Q&A: Running Your First 5K

By Barbara C. Bourassa

Have you ever wondered how hard it is to train for and complete a 5K road race? We have, too, so we posed a series of questions to Karen Hess, RN, a Road Runner's Club of America Certified Running Coach who lives in Wake Forest, North Carolina. For more information about Karen, visit www.love2runcoaching.net.

Q: What is the basic level of fitness required to run a 5K? In other words, can I train to run a 5K if I've been walking 3x/week for 30 minutes?

A: The basic level of fitness to run a 5K varies depends on what your goals are. To go and complete the 5K distance (3.1 miles) you should be able to walk for at least 45-50 minutes. Sure, you could go out try to complete the distance without the proper training, but then you may not "enjoy" the race, and you'd be setting yourself up for injury.

You also want to buy running shoes, preferably from a "technical" running shoe store, or one that can help decide which shoe is right for you. They can advise you if you need a neutral, stability, or motion-control shoe.

You can train for a 5K from a walking routine, but depending on the amount of time before the race, you may want to consider doing a walk/run approach for your first 5K. If you've been walking 3 times/week for 30 minutes, I would suggest adding in a little running. You can start at 30 seconds to 1 minute at a time followed by a recovery time of around 5 minutes, depending on your fitness level. If that feels too hard, then recover for 7 minutes between jogs. If that feels too easy, recover for 3 minutes. It all depends on each person's current fitness level, and everyone is different.

Try repeating this 5-10 times, then gradually build up to where you are running more than walking (this takes about 6-8 weeks to allow your body to get use to the demands of running more and walking less).

Q: How much time do I need to progress from my walking routine to being ready for the race?

A: I would say around 6 weeks, if your goal is to complete a 5K, hopefully by jogging it with little walking. If you really want to plan to run the entire distance, I would give yourself at least 8 to10 weeks. That will give you plenty of time to slowly introduce running, while letting your body adapt and recover, which lessens your chance of beginner running injuries like shin splints.

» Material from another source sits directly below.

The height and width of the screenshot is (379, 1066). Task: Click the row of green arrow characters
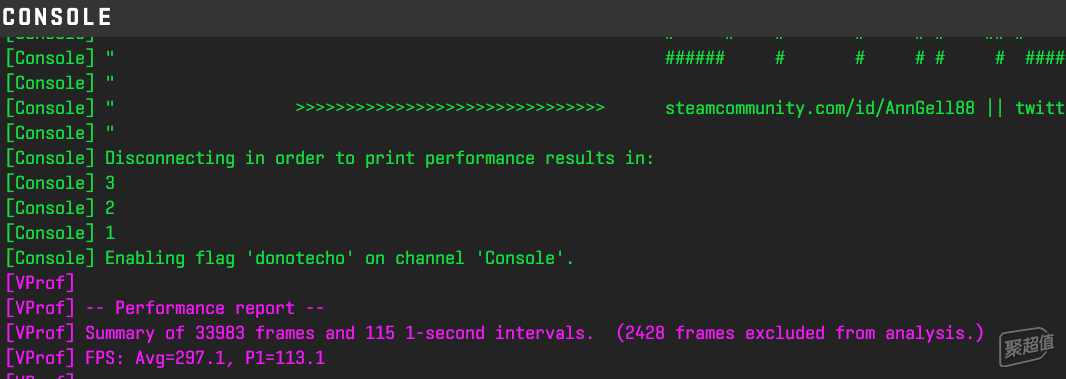click(x=450, y=108)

I would suggest making your first goal to complete your first 5K distance, regardless of whether you have to take walking breaks. Then you can work toward running the first 5K without stopping. After you have your first 5K under your belt, then you can start to focus on time goals.

Q: How many times per week should I run?

A: Again, that varies, depending on the current fitness level of each person, but I think 3 days a week is a good starting point, especially for a new runner training for their first 5K. I think rest days are important, too. If you're training for your first 5K, you should be able to run 3-4 days per week.

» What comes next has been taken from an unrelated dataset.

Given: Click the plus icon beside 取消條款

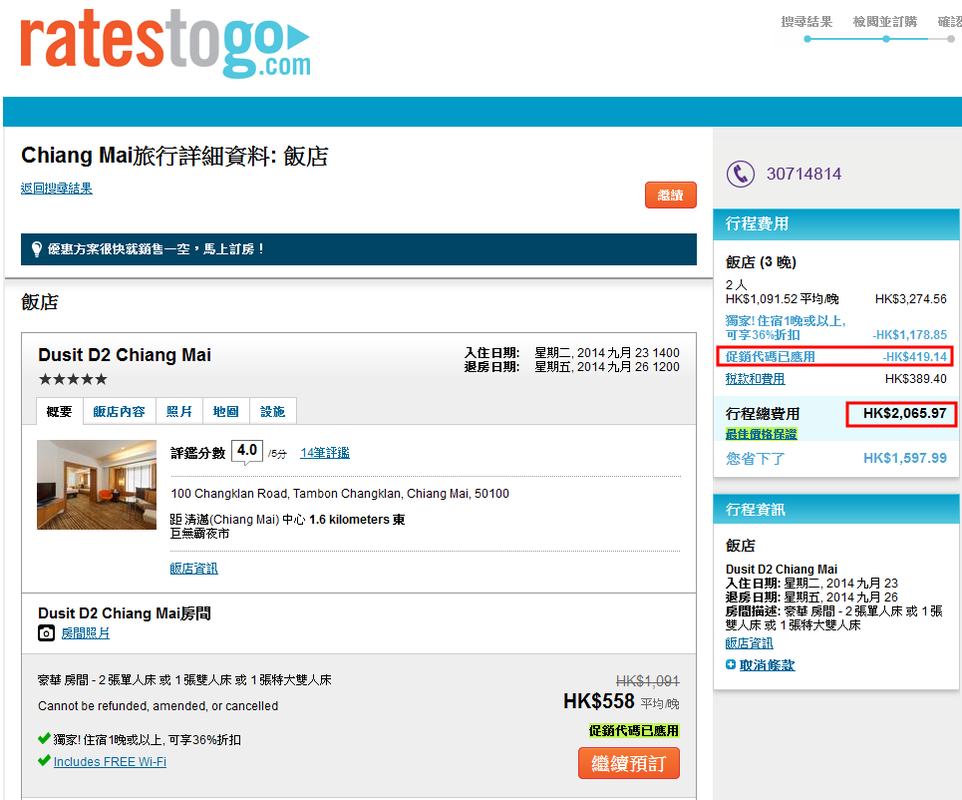Looking at the screenshot, I should tap(731, 665).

Q: What type of exercise (if any) should I do the other days of the week? What about stretching?

A: Resting and recovery is just as important as running. You need to give your body time to adapt and recover. I usually suggest anywhere from 1-3 rest days per week, but this varies depending on the runner. I recommend cross-training activities, such as the elliptical trainer, biking, light weight lifting, and walking.

Q: What's the best way to select a race? How do I go about finding a race and registering?

A: Check out your local running clubs. I'd look at the course. Is it hilly or flat? I also suggest looking for one that benefits a charity, as that gives you an extra boost to complete the race.

Q: Can you offer some tips for the days leading up to the race? What should I eat or drink? How much should I run?

A: For a 5K, taking two days off should be plenty. You shouldn't eat anything that will upset your stomach the night before. I would not do any leg weights the week of the race. If you are running 4 days a week, I would cut back to 3 days and keep your miles down by 50 percent.

Q: Can you offer some tips for the day of the race?

A: If your race is at 8 o'clock in the morning, it's a good idea to practice your training runs around that time, so you can experiment with foods and see what you are able to tolerate in the mornings. Don't try anything new before your first race!

Q: Do you have any other advice for beginning runners about training for their first 5K?

A: A beginning training group is a great way to get started running. It helps provide motivation and camaraderie as well as giving a structured training plan and advice from more experienced runners.